Cartunista norte-coreano desenha sobre a vida de refugiados na Coreia do Sul

À esquerda, um refugiado pergunta: “Tem certeza de que podemos realmente comer o tanto que quisermos? ”À direita, uma desertora diz: “A comida neste restaurante é podre”. Os sul-coreanos usam a palavra em inglês “buffet”, que soa como a palavra coreana “podre”. Um desafio para muitos desertores norte-coreanos é aprender as palavras estrangeiras incorporadas ao vocabulário do sul. Crédito: Choi Seong-guk

Esta história de Jason Strother apareceu originalmente no site PRI.org, em 6 de julho de 2017. Está sendo republicada aqui como parte de uma parceria entre PRI e Global Voices.

A fuga de cerca de 30.000 desertores norte-coreanos para a Coreia do Sul pode não ser motivo de riso. Entretanto, uma série de história em quadrinhos on-line criada por um refugiado da Coreia do Norte, que agora vive em Seul, tenta trazer um pouco de humor para uma jornada quase sempre dolorosa e para uma readaptação difícil.

Depois de sua deserção para a Coreia do Sul em 2010, Choi Seong-guk, 37, percebeu que as duas Coreias já não são o mesmo país — muitas diferenças culturais e linguísticas surgiram durante mais de 70 anos de divisão.

Para Choi, que trabalhou para o principal estúdio de animação em Pyongyang, o SEK, logo ficou evidente que os desenhos animados no sul não eram em nada parecidos com os do norte.

“Quando eu vi pela primeira vez os desenhos animados da Coreia do Sul, não consegui compreendê-los”, diz ele. “Não havia histórias de patriotismo, de espiões ou de guerra. Eles me pareciam uma perda de tempo.”
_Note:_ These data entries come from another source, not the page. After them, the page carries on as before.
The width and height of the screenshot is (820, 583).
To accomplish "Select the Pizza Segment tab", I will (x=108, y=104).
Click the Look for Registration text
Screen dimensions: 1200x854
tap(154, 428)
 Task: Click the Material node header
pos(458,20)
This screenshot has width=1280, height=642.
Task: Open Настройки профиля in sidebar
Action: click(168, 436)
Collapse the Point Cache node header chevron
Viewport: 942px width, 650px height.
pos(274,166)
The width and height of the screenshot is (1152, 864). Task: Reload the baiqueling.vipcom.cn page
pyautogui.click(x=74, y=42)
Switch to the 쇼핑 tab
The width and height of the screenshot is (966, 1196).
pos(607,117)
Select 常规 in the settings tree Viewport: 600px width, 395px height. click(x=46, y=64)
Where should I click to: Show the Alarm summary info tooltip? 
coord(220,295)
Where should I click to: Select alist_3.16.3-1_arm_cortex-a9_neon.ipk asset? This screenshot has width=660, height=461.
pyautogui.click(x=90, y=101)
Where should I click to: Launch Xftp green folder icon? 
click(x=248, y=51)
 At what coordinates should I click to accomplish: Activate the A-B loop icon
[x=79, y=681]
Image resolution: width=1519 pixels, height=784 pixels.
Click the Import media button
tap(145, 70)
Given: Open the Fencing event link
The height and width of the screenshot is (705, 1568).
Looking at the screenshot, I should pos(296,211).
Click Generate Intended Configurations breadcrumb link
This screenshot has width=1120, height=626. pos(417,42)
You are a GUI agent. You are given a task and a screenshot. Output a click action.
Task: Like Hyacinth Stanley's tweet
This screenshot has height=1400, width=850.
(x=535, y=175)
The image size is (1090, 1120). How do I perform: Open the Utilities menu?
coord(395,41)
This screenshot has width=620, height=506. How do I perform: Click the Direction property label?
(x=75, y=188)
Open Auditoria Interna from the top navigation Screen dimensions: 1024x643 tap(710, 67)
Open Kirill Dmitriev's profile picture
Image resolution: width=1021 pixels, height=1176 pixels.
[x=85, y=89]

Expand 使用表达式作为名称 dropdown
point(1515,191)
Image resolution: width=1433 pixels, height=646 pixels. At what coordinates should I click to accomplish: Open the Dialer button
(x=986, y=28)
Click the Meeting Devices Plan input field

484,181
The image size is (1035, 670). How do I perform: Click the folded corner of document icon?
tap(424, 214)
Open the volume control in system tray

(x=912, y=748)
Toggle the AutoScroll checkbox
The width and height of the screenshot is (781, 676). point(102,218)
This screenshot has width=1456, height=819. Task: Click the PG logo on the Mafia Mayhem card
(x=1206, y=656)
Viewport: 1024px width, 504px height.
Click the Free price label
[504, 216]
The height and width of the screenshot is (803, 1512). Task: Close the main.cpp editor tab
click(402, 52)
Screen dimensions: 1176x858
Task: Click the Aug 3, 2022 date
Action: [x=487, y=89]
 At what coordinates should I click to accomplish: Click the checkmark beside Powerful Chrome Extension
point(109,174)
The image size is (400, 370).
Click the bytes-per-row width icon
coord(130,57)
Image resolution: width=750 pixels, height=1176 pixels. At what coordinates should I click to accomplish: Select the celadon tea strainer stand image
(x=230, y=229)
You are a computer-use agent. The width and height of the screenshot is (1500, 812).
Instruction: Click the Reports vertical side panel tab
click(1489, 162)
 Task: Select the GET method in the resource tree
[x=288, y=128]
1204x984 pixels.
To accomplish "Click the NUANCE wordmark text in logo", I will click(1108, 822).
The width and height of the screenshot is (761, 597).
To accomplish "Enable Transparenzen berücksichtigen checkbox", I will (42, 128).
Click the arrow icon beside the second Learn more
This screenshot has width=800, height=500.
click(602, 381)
Desde criança, Choi já mostrava um talento especial para desenho e os professores o elogiavam por seus esboços de demoníacos soldados americanos que ele diz ter retratado “tão feios e violentos quanto possível”.

Esta é uma recriação de um desenho do jovem estudante Choi. Retrata um soldado americano chutando um soldado sul-coreano, enquanto se preparam para atravessar a fronteira em direção à Coreia do Norte. A legenda diz: “Invasão do sul.” Crédito: Choi Seong-guk

Em 2016, Choi retornou ao desenho e começou uma série de histórias em quadrinhos on-line chamada “Rodong Shimmun”, que significa “interrogatório trabalhista”— um trocadilho com o nome do jornal trabalhista da Coreia do Norte “Rodong Shinmun”.

A série satírica segue um grupo de refugiados recém-chegados, durante seus primeiros meses na Coreia do Sul, em um centro de integração do governo. Choi satiriza a “novatez” deles ao se deparar com toda a comida do restaurante buffet.

Ele também conta a história de um desertor apaixonado que, segundo ele, é inspirada em seu próprio constrangimento, causado por um mal-entendido cultural.

O desertor encontra uma sul-coreana, que diz: “Interessante. Eu nunca conheci um norte-coreano. Você pode me dar seu número de telefone?” Crédito: Choi Seong-guk

“Uma vez conheci uma sul-coreana que pediu meu telefone e disse que queria ser minha amiga”, recorda. “Eu, não sei por que, interpretei errado e achei que ela queria casar comigo.”

A mulher utilizou um termo carinhoso casualmente usado na Coreia do Sul. No balão seguinte, Choi explica para os leitores como isso causou sinais contraditórios.

“Na Coreia do Norte só pessoas em uma relação romântica diriam isso. Entre amigos, a gente se chama de ‘companheiro’.”

Mas nem todos os desenhos de Choi são engraçados. Algumas cenas retratam pessoas morrendo de fome nas ruas da Coreia do Norte.

Ao longo da série em quadrinhos de Choi, há vislumbres da vida na Coreia do Norte. Neste desenho, a pessoa diz: “Ei, você pode morrer. Devemos comer esta grama.” Crédito: Choi Seong-guk

Outros retratam desertores fugindo sob o fogo cruzado dos guardas de fronteira.

Choi espera que seus quadrinhos ajudem a mudar a mentalidade dos sul-coreanos, que são geralmente apáticos em relação aos refugiados norte-coreanos.

A legenda acima do desenho diz: “Escapar da Coreia do Norte é simplesmente uma questão de sobrevivência. Mesmo que algum membro da sua família leve um tiro e caia, você tem que continuar correndo.” Crédito: Choi Seong-guk

E parece estar funcionando.

“Rodong Shimmun” agora recebe dezenas de milhares de visitas e alguns leitores deixam comentários dizendo que a série os ajudaram a entender melhor as diferenças culturais entre as Coreias. Outros escrevem que estão sentindo mais empatia em relação aos desertores.